● **Task**: Your answer should hold only the lines from the one containing "You are a computer-use" through the last line below, copied exactly; pictures stay out.

● **Saved entries**:
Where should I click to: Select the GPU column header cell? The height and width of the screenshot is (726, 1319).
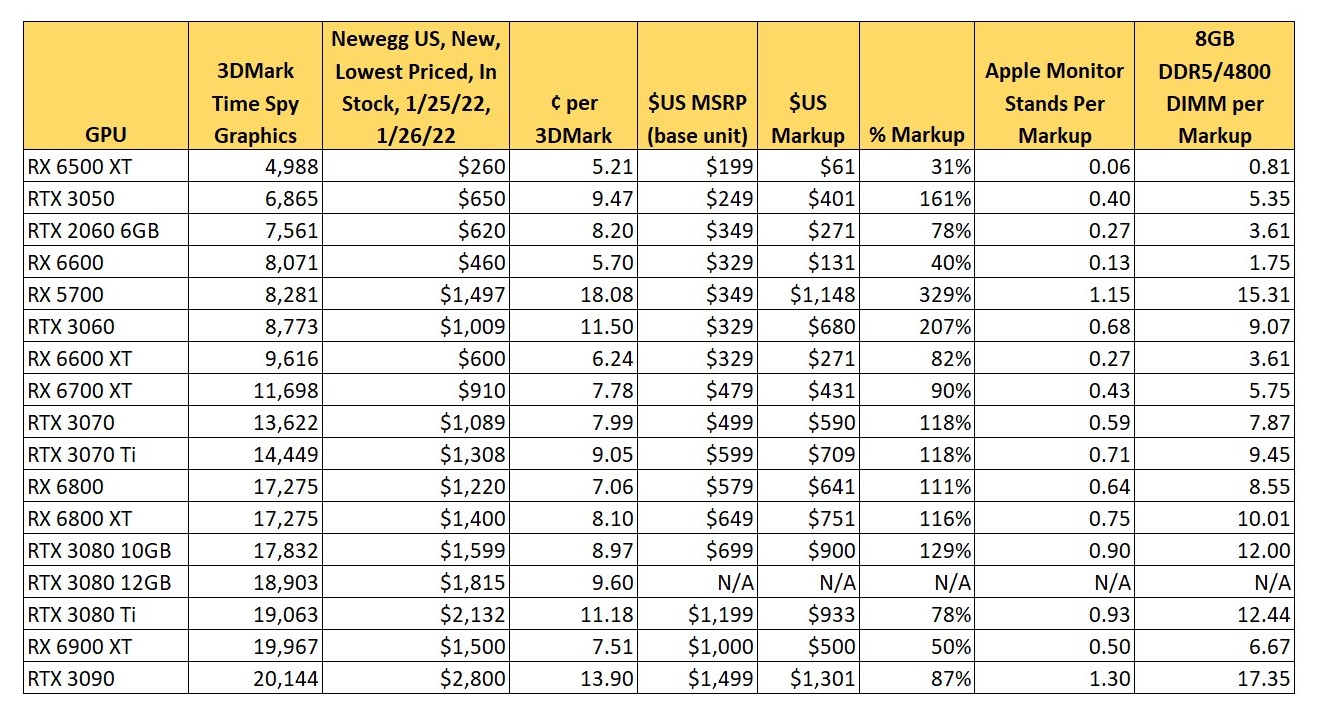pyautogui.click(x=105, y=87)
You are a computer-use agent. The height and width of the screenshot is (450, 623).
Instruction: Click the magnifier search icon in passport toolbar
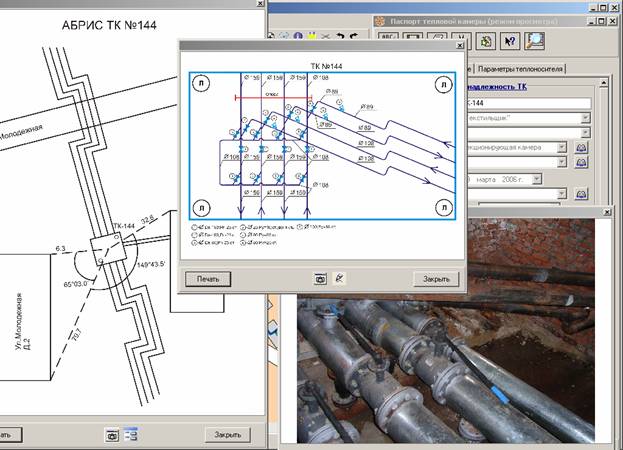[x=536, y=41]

● **Answer space**:
You are a computer-use agent. The height and width of the screenshot is (450, 623).
Instruction: Click the magnifier search icon in passport toolbar
[x=536, y=41]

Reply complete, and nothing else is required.